Query Memory Allocation Behaviour with Strings

Max Ganz II @ Redshift Research Project

26th September 2021 (updated 1st May 2024)

Abstract
An open question has been whether with varchar and char Redshift when moving rows to memory, either during data load (COPY) or query processing, allocates the full length of the string as specified in the DDL, or only the allocates the actual length of the string. Four query steps were investigated (aggr, hash, sort and unique) and for all of them varchar does not allocate its full length in the DDL, but rather only the length of the actual string, but char does allocate the full length in the DDL, regardless of the length of the actual string. It seems not entirely unreasonable, although certainly it is not proven, to imagine these findings may be generally true for query processing. No findings were made for behaviour during data load.

Introduction

An important open question is whether or not Redshift, when bringing varchar or char into memory from disk needs to allocate memory for the full length of the string as defined in the DDL of the table, or if it needs only allocates the memory needed for the actual string held in a value.
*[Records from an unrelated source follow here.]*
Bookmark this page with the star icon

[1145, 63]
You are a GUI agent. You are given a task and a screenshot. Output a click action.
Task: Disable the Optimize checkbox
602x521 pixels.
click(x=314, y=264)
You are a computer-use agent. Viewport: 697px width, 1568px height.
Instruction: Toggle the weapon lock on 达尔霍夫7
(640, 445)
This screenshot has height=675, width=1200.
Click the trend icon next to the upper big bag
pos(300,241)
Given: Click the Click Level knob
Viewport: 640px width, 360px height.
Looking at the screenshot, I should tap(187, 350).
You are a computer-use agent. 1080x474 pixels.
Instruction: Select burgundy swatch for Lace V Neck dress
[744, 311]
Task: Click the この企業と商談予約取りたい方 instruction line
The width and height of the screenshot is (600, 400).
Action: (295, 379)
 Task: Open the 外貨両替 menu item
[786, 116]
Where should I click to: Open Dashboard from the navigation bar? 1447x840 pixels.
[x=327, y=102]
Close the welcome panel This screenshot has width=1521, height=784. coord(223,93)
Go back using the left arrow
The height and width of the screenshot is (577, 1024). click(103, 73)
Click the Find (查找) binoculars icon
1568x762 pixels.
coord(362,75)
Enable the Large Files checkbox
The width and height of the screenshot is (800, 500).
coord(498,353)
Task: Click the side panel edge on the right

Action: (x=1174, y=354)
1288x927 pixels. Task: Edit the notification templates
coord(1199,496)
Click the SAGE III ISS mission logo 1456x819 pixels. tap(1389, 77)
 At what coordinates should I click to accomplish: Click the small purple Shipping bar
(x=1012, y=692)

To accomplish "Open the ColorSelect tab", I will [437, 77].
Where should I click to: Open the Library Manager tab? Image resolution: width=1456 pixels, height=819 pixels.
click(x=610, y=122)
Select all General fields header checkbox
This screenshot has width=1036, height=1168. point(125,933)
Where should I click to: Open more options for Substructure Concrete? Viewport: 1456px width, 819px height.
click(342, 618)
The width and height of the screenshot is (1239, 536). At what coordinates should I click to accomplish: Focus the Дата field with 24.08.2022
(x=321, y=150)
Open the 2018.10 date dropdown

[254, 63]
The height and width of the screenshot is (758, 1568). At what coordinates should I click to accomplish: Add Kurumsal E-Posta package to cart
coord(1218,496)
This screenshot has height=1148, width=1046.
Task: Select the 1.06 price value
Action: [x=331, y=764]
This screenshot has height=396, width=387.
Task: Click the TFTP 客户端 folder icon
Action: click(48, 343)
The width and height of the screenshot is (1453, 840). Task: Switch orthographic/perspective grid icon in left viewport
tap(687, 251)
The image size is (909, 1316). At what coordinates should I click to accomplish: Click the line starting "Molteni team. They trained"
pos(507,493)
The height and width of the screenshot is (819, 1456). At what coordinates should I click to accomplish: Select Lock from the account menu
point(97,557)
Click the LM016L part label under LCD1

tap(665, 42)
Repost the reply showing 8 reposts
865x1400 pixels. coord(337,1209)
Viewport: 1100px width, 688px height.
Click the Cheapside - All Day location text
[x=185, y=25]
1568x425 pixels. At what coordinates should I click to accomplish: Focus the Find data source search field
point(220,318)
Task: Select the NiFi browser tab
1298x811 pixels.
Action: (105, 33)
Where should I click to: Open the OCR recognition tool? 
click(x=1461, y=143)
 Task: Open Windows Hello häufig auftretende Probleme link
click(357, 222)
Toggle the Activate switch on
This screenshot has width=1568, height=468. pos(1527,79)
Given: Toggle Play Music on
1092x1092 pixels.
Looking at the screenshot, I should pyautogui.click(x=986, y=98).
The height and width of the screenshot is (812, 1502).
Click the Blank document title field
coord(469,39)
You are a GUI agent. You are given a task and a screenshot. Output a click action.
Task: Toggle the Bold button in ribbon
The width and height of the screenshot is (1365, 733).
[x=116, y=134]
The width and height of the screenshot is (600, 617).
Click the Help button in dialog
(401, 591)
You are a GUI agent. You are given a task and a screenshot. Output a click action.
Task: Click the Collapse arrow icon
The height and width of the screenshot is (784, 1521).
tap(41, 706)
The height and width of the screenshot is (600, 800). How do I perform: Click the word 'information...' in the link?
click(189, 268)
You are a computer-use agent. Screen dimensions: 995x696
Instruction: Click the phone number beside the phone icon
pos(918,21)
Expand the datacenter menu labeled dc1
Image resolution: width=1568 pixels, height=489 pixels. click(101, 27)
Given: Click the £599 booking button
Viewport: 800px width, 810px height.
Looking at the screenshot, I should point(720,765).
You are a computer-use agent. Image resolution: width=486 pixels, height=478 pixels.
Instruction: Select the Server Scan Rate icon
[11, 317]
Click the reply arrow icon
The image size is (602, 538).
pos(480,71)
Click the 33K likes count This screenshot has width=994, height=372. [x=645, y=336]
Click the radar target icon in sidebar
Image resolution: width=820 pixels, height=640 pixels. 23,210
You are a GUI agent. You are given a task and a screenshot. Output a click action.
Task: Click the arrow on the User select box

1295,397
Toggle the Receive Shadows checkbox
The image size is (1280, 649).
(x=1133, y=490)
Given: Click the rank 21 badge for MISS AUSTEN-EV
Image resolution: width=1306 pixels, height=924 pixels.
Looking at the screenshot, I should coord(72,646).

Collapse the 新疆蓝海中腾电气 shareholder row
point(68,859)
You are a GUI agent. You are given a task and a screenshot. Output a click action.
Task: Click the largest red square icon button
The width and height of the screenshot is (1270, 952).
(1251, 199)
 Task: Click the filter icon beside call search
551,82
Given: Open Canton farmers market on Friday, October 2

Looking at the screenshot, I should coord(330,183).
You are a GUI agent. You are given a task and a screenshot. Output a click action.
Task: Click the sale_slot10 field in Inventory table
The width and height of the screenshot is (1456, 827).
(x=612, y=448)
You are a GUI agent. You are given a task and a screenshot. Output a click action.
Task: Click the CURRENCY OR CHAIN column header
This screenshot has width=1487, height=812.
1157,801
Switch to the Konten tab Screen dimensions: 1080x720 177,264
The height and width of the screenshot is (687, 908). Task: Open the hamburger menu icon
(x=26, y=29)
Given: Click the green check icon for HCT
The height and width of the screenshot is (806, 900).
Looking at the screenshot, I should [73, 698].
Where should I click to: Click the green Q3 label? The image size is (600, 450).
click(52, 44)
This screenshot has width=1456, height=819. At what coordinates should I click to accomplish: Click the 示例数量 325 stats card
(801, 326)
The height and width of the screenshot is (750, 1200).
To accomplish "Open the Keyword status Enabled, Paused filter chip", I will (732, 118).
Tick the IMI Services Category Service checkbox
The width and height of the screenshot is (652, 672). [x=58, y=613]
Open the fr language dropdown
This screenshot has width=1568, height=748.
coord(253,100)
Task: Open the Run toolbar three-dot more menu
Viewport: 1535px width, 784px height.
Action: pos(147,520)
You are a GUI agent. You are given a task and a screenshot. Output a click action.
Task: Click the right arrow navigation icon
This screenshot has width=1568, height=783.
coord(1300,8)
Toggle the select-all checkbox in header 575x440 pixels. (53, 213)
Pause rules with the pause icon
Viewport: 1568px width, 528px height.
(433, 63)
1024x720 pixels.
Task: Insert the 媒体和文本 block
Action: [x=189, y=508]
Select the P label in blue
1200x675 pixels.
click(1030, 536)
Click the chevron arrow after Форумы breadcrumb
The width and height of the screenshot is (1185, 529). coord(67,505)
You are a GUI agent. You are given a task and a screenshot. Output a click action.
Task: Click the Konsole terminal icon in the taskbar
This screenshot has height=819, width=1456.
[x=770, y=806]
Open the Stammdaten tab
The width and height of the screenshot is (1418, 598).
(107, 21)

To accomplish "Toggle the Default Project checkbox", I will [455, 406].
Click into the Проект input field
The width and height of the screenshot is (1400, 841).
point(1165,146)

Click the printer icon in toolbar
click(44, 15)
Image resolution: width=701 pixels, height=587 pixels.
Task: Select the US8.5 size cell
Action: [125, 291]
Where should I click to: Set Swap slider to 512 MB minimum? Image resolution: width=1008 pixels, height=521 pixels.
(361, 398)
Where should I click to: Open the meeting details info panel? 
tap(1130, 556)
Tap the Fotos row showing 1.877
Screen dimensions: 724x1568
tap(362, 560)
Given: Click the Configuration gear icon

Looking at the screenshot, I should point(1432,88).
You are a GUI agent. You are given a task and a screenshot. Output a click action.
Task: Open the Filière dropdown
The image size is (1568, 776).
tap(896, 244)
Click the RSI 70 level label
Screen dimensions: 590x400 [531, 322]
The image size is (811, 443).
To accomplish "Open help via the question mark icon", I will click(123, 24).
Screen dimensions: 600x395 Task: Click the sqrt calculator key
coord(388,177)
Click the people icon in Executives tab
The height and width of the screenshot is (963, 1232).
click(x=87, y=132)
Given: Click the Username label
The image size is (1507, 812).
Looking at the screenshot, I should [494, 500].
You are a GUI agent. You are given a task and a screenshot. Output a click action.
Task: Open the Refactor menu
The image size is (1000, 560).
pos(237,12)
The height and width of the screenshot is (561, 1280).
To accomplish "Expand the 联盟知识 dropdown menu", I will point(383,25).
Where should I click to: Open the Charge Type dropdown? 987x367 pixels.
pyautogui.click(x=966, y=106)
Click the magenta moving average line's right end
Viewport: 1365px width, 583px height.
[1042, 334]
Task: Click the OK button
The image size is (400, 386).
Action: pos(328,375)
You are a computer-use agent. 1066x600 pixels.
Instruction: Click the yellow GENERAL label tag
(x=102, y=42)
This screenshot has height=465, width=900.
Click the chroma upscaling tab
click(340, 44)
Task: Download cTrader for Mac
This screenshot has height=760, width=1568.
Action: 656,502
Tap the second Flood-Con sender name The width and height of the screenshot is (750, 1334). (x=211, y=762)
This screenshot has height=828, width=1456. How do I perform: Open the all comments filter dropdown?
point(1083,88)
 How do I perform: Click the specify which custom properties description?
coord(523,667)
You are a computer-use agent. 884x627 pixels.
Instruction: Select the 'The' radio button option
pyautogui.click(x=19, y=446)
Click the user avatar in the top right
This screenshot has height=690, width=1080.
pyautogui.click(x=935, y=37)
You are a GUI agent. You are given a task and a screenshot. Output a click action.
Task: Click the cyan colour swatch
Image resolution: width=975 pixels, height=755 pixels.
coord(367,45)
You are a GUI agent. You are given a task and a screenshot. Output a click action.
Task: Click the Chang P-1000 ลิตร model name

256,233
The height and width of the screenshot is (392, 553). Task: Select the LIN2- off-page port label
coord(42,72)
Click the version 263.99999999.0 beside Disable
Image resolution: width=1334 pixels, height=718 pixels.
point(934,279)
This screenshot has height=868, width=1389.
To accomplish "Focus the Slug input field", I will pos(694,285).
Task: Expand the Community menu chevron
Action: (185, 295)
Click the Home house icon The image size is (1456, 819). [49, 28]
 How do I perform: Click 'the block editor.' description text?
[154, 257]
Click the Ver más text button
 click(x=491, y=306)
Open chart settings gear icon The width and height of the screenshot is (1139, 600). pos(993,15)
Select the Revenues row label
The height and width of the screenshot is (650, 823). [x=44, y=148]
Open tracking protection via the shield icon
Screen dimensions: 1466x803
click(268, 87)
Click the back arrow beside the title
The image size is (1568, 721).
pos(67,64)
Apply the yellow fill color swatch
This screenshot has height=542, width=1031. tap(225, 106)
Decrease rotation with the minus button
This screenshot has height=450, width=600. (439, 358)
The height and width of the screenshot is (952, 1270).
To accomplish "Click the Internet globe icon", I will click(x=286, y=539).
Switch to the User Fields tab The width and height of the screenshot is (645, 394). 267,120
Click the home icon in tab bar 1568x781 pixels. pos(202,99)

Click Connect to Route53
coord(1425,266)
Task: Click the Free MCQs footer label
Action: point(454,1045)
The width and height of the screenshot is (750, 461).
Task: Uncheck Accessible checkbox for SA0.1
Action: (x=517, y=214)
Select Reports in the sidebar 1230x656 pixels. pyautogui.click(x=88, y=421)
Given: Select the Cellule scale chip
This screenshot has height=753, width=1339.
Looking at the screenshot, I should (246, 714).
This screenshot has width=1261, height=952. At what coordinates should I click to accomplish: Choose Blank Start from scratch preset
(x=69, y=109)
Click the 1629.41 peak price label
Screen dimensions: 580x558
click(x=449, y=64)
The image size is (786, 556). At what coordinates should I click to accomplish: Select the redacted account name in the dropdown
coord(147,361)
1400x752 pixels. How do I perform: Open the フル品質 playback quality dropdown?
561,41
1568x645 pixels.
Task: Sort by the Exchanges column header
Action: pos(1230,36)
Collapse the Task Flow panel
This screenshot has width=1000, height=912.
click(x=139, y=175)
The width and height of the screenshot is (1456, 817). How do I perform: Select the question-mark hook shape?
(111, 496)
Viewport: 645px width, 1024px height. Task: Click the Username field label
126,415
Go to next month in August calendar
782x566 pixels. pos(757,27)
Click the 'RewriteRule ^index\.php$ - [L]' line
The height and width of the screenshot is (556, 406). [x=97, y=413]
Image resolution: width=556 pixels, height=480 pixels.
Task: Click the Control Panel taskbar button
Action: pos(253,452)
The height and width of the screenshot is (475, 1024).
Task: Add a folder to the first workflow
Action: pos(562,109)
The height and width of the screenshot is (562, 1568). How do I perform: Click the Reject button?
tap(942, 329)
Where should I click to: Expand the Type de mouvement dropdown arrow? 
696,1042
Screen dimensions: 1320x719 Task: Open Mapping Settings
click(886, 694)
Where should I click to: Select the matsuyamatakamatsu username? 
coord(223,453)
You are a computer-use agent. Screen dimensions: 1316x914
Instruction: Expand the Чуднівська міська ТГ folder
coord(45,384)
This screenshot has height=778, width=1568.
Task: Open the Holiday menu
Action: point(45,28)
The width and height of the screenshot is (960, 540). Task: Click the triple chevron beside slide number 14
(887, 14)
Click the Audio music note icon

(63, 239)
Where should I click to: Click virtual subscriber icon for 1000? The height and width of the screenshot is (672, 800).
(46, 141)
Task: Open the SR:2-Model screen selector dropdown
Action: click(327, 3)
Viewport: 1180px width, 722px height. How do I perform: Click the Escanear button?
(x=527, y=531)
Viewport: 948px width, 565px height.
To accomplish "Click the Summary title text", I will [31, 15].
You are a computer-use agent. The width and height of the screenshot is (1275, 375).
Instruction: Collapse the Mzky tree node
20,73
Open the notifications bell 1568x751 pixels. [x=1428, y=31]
If memory must be allocated for the DDL length of the string, varchar(max) becomes almost problematic, because even a few of these in a row massively increase memory use per row, and memory use per row is the critical factor when it comes to determining if hashes run from memory or from disk and if hashes run from disk, cluster performance is hammered, to an extent that it must more or less be avoided at all costs, and, critically, hash joins (of course) need to perform a hash.

To put it in more concrete terms, every query has a fixed amount of memory available to it, depending on your WLM queue and slot configuration, and although merge joins are completely insensitive to memory, hash joins must have the hash fit into memory or cluster performance is hammered.

If rows take up a megabyte of memory each, and a query has (as it typical) a few hundred megabytes of memory available (that is memory per slice, which is the value which matters), you can have very few rows in the table before the hash joins run from disk.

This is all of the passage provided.